Sortir de l’invisibilisation et réclamer des mesures concrètes : les agriculteur·rices bio vont à la rencontre des député·es pour empêcher leur filière de sombrer dans l’oubli après les récentes manifestations du secteur agricole français.
La mobilisation du monde agricole aura laissé le champ libre aux syndicats majoritaires du secteur, représentants d’une agriculture intensive et productiviste. La FNSEA et les Jeunes agriculteurs auront notamment obtenu du gouvernement un assouplissement des règlementations environnementales.

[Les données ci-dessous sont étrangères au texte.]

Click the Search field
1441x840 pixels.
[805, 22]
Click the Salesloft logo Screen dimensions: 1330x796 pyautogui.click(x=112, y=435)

La mise en pause du plan Ecophyto — qui vise la diminution drastique du recours aux pesticides — jusqu’au prochain Salon de l’agriculture (24 février‑3 mars), en constitue peut-être la mesure la plus emblématique.

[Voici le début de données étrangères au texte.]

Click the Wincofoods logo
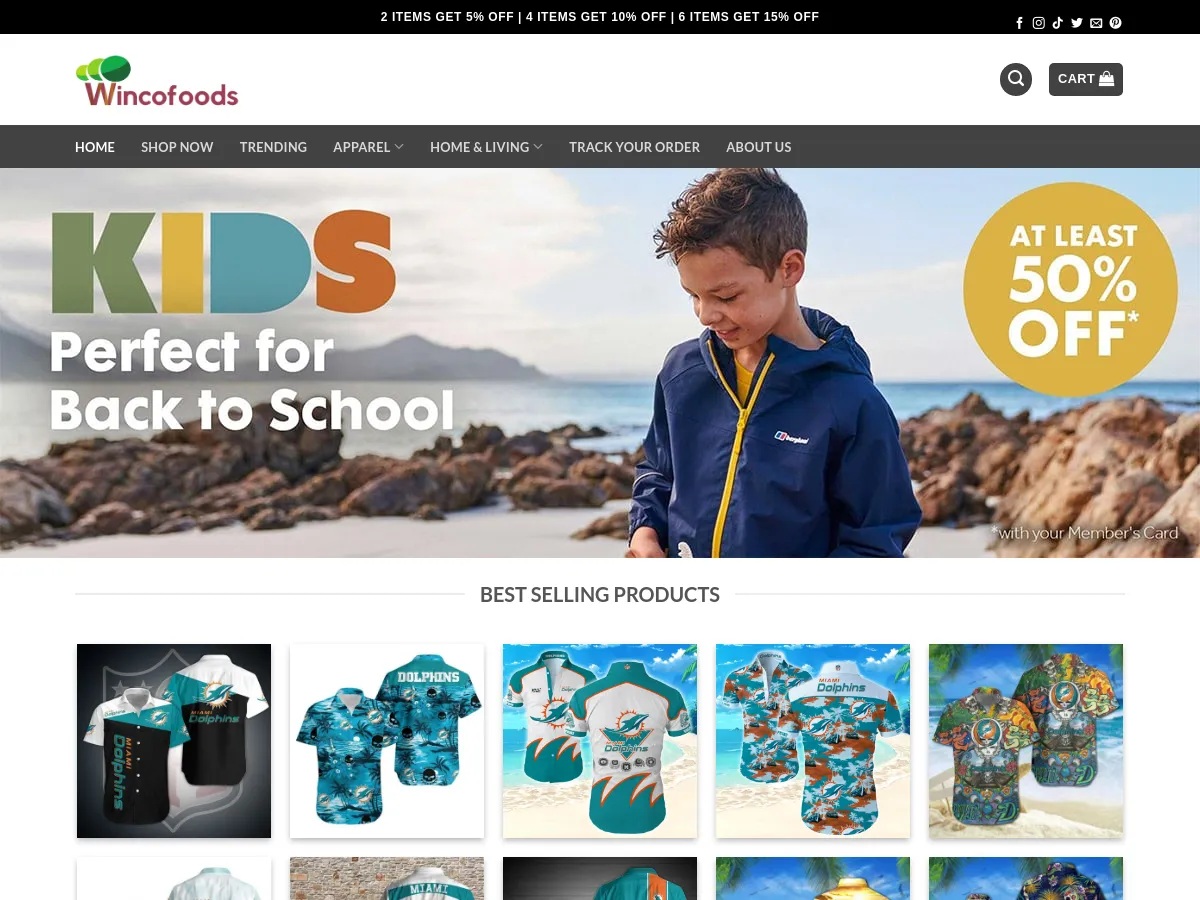This screenshot has height=900, width=1200. click(x=157, y=81)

«À part la promesse de renforcer les contrôles sur les pratiques commerciales de la grande distribution et sur l’origine des produits alimentaires, c’est difficile de trouver des points positifs dans les récentes mesures gouvernementales, confie à Vert Philippe Camburet, président de la Fédération nationale d’agriculture biologique (Fnab). Ce qu’on constate, c’est une fuite en avant vers des pratiques agricoles toujours plus industrielles et radicales, avec une perte de pouvoir notable d’instances comme l’Office français de la biodiversité».
Ces nouvelles orientations interviennent dans un contexte plus que morose pour la filière bio, qui bannit pesticides de synthèse et engrais minéraux, et tente de préserver la biodiversité. Si le nombre de fermes bio a triplé depuis les années 2010, pour atteindre, en 2022, 14% des 390 000 exploitations agricoles que compte le pays, les difficultés s’accumulent.
Au premier rang : la désaffection des consommateur·rices pour leurs produits, perçus comme toujours plus chers. «Les gens se sont détournés du bio, parce qu’ils pensent que c’est cher, alors que l’inflation est moins forte dans ce secteur», se désolait récemment Laure Verdeau, à la tête de l’Agence bio, dans une interview au Monde. Résultat : «Cette mauvaise réputation entraîne un recul difficile à combattre, reconnaît Philippe Camburet. On est aujourd’hui à 6% pour la part des produits bio consommés en France. C’est très loin de ce qui se passe au Danemark et même aux États-Unis.»
Le paiement avec parfois jusqu’à trois ans de retard des aides à la conversion en bio a mis à genoux de nombreuses exploitations. Les 50 millions d’euros de soutien récemment promis par le gouvernement représentent une «aumône» de quelque 833 € par ferme, déplore la Fnab.
Après l’Assemblée nationale, les acteurs du bio se saisiront du Salon de l’agriculture pour porter leurs revendications. Une campagne d’information à destination du grand public tentera de remettre la bio au centre de l’agenda agricole et politique.